Before read/write ODPS data, we need to initialize an OdpsOps, like:
import com.aliyun.odps.TableSchema
import com.aliyun.odps.data.Record
import org.apache.spark.aliyun.odps.OdpsOps
import org.apache.spark.{SparkContext, SparkConf}
object Sample {
def main(args: Array[String]): Unit = {
// == Step-1 ==
val accessKeyId = "<accessKeyId>"
val accessKeySecret = "<accessKeySecret>"
// intranet endpoints for example
val urls = Seq("http://odps-ext.aliyun-inc.com/api", "http://dt-ext.odps.aliyun-inc.com")
val conf = new SparkConf().setAppName("Spark Odps Sample")
val sc = new SparkContext(conf)
val odpsOps = OdpsOps(sc, accessKeyId, accessKeySecret, urls(0), urls(1))
// == Step-2 ==
...
// == Step-3 ==
...
}
// == Step-2 ==
// function definition
// == Step-3 ==
// function definition
}
In above codes, the variables accessKeyId and accessKeySecret are assigned to users by system; they are named as ID pair, and used for user identification and signature authentication for OSS access. See Aliyun AccessKeys for more information.
// == Step-2 ==
val project = <odps-project>
val table = <odps-table>
val numPartitions = 2
val inputData = odpsOps.readTable(project, table, read, numPartitions)
inputData.top(10).foreach(println)
// == Step-3 ==
...
In above codes, we need to define a read
function to pre-process ODPS data:
def read(record: Record, schema: TableSchema): String = {
record.getString(0)
}
It means to load ODPS table's first column into Spark.

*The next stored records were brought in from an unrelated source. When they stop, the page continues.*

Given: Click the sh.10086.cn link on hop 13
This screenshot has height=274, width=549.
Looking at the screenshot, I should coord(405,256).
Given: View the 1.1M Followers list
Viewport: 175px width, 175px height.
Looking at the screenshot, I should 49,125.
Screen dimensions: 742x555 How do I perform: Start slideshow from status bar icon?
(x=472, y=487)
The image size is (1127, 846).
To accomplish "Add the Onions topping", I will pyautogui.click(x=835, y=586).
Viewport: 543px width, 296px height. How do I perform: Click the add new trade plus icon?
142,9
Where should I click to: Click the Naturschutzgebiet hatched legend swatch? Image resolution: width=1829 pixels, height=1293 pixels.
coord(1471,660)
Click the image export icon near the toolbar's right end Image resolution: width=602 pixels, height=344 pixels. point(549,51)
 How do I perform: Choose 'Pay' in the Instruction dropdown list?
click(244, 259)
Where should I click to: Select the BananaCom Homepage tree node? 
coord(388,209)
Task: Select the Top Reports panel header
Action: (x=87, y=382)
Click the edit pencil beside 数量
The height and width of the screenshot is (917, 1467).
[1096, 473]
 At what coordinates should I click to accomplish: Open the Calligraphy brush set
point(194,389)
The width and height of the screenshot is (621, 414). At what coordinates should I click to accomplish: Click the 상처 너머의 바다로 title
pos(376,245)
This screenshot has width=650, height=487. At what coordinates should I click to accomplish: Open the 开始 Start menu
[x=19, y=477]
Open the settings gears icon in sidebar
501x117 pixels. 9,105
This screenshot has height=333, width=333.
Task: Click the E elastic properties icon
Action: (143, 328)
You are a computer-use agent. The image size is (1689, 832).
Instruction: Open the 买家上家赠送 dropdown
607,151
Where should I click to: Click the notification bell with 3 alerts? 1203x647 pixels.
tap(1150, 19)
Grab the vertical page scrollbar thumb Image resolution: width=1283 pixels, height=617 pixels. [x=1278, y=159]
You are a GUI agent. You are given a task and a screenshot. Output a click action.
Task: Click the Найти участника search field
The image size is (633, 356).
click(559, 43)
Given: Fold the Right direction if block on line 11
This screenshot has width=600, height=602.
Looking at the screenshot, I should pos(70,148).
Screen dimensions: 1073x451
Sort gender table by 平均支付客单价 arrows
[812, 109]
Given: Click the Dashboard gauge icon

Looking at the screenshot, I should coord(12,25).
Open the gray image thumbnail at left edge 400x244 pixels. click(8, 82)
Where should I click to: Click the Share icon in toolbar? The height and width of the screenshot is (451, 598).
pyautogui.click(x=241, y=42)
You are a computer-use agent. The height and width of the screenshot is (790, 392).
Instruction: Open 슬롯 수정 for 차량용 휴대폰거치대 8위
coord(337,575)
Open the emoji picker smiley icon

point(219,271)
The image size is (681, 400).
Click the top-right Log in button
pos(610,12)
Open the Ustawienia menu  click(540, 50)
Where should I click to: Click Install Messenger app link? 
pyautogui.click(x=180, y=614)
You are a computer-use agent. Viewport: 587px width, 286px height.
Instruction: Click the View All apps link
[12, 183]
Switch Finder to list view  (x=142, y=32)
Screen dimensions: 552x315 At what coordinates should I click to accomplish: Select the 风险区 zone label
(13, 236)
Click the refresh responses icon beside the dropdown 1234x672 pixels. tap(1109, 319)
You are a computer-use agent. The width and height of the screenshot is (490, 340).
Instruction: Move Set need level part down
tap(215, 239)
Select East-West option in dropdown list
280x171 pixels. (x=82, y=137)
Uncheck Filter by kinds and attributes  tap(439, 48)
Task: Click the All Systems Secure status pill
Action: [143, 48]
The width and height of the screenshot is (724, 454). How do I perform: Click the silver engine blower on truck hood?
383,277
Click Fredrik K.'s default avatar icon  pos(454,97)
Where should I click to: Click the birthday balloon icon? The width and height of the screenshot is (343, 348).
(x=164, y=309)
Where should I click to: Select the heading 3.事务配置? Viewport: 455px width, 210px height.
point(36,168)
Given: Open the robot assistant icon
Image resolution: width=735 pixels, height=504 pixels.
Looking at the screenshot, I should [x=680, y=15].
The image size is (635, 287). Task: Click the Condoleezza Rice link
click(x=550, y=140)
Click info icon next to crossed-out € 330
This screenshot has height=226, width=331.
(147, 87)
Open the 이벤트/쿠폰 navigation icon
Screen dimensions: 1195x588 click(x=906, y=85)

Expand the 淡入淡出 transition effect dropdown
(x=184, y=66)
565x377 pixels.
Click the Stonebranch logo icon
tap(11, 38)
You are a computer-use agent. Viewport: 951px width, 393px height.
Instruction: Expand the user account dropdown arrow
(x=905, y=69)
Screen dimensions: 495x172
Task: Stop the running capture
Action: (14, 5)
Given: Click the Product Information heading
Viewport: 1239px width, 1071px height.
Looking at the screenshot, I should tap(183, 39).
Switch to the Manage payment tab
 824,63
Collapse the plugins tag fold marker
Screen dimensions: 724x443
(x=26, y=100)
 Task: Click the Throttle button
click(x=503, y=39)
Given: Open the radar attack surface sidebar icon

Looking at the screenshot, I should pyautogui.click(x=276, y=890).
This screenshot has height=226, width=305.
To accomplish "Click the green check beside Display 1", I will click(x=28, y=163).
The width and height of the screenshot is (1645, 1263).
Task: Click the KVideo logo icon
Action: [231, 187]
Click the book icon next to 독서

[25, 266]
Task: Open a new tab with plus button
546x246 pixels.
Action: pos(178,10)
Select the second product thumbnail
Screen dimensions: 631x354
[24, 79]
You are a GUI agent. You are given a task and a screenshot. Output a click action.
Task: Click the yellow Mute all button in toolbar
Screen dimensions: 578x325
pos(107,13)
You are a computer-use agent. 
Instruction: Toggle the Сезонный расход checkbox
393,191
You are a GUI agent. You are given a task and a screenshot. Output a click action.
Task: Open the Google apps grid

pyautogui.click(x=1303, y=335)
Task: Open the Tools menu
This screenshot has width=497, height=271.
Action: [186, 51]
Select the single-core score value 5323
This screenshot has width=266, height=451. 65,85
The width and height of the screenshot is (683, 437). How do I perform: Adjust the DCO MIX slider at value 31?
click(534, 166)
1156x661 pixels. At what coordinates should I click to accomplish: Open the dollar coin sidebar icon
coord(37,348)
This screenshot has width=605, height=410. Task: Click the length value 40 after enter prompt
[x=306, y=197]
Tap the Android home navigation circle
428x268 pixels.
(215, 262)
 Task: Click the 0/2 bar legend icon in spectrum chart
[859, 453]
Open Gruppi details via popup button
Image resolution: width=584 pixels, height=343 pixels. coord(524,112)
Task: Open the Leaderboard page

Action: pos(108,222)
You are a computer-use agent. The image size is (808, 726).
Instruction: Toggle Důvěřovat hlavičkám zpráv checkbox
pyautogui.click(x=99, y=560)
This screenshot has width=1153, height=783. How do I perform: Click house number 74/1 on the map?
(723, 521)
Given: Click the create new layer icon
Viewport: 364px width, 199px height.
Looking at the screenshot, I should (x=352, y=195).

val resultData = inputData.map(e => s"$e has been processed.")
odpsOps.saveToTable(project, table, resultData, write)
In above codes, we need to define a write
function to preprocess reslult data before write odps table:
def write(s: String, emptyReord: Record, schema: TableSchema): Unit = {
val r = emptyReord
r.set(0, s)
}
It means to write each line of result RDD into the first column of ODPS table.